*Task instructions*: Search the records below for "Image resolution: width=745, height=2576.". Return that line and all remaining lines exactly.

Records from a data collection:
>>>>

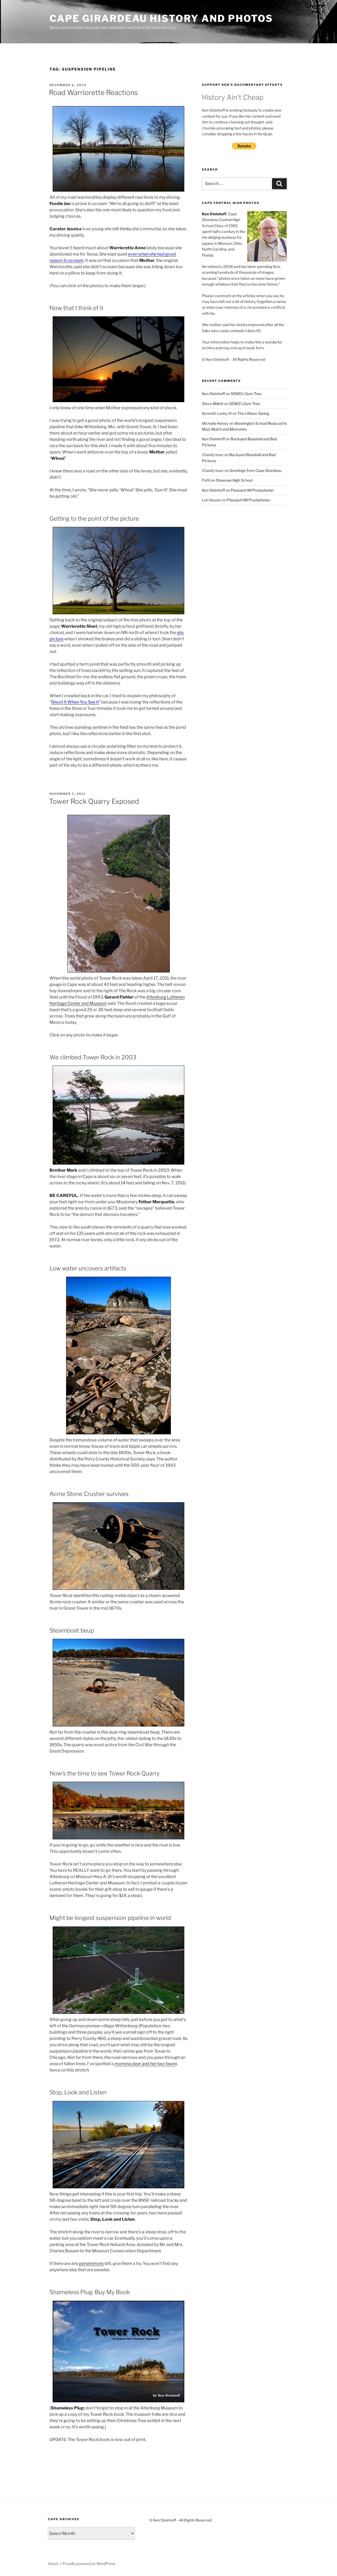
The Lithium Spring (253, 413)
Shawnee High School (234, 480)
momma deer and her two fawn (145, 2063)
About (53, 2563)
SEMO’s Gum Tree (246, 393)
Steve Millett (212, 403)
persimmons (91, 2263)
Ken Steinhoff (213, 393)
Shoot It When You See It (75, 702)
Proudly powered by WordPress (88, 2563)
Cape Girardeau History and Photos (161, 18)
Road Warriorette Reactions (93, 92)
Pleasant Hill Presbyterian (252, 490)
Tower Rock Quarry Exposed (94, 801)
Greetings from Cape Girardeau (255, 470)
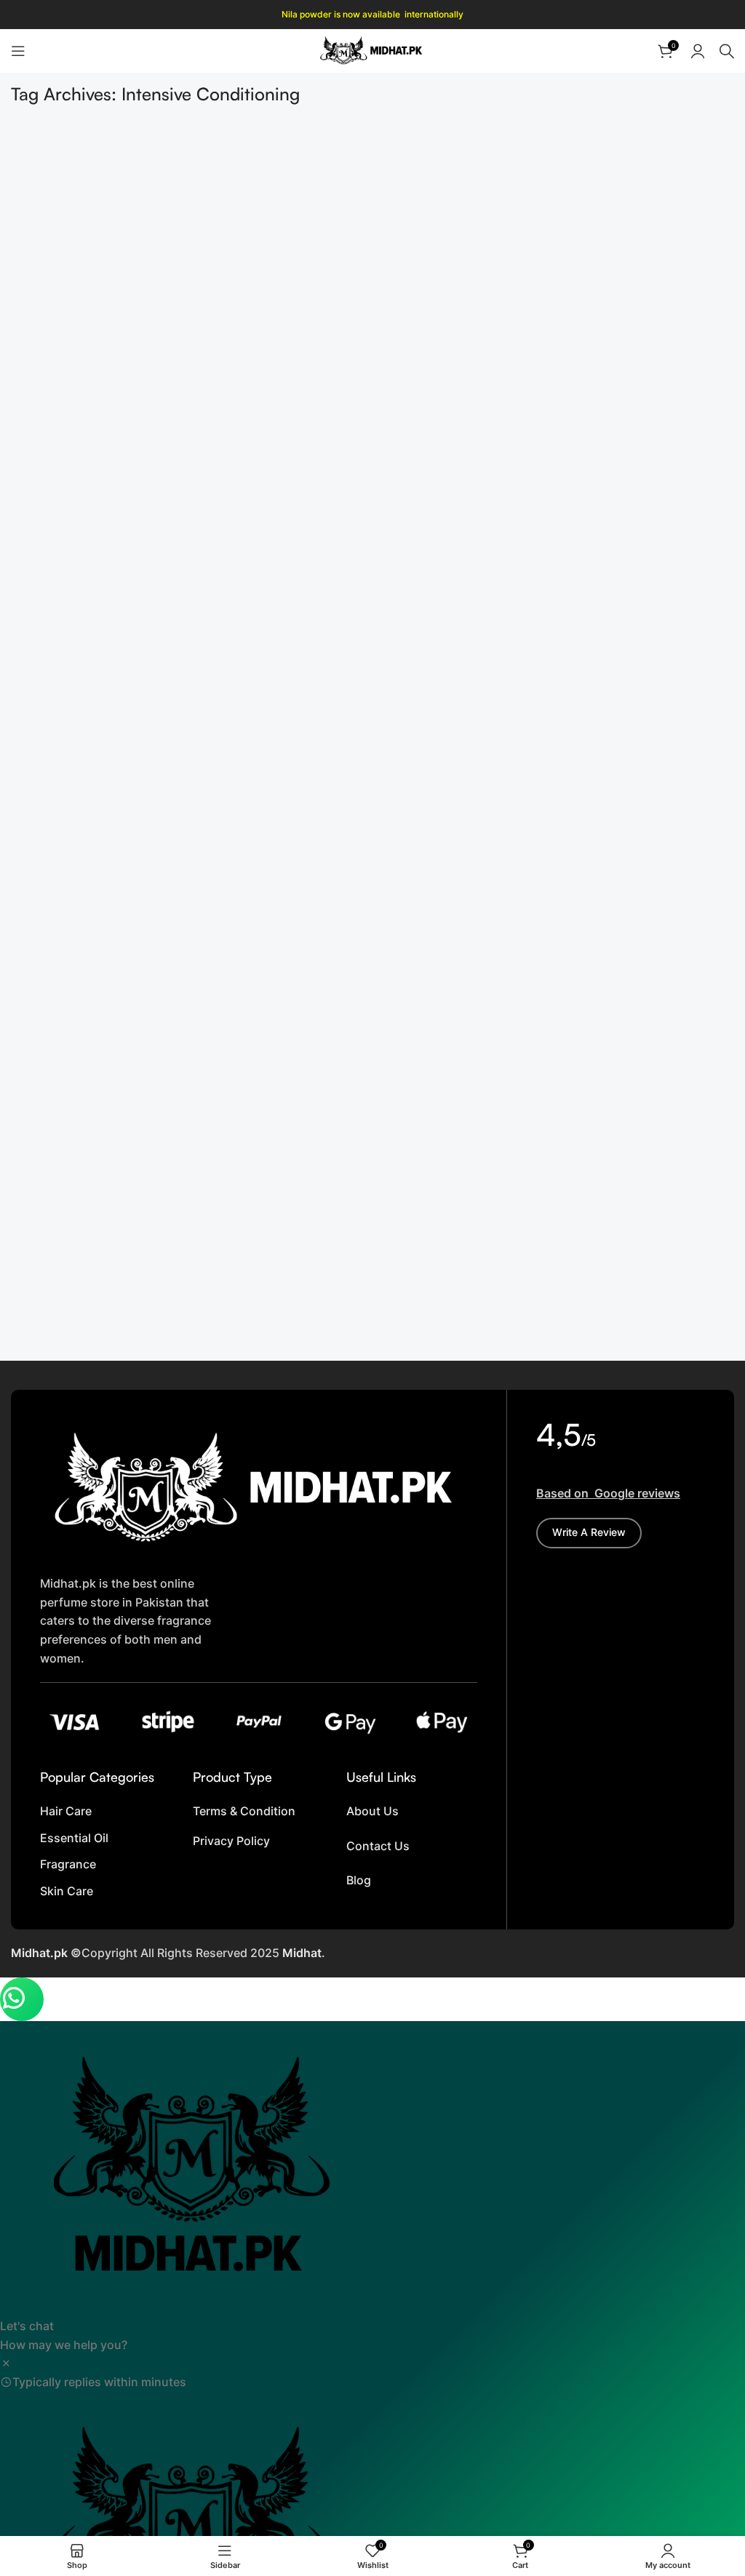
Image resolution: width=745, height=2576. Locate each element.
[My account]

<<<<

*Written reply*:
Image resolution: width=745, height=2576. Locate each element.
[My account]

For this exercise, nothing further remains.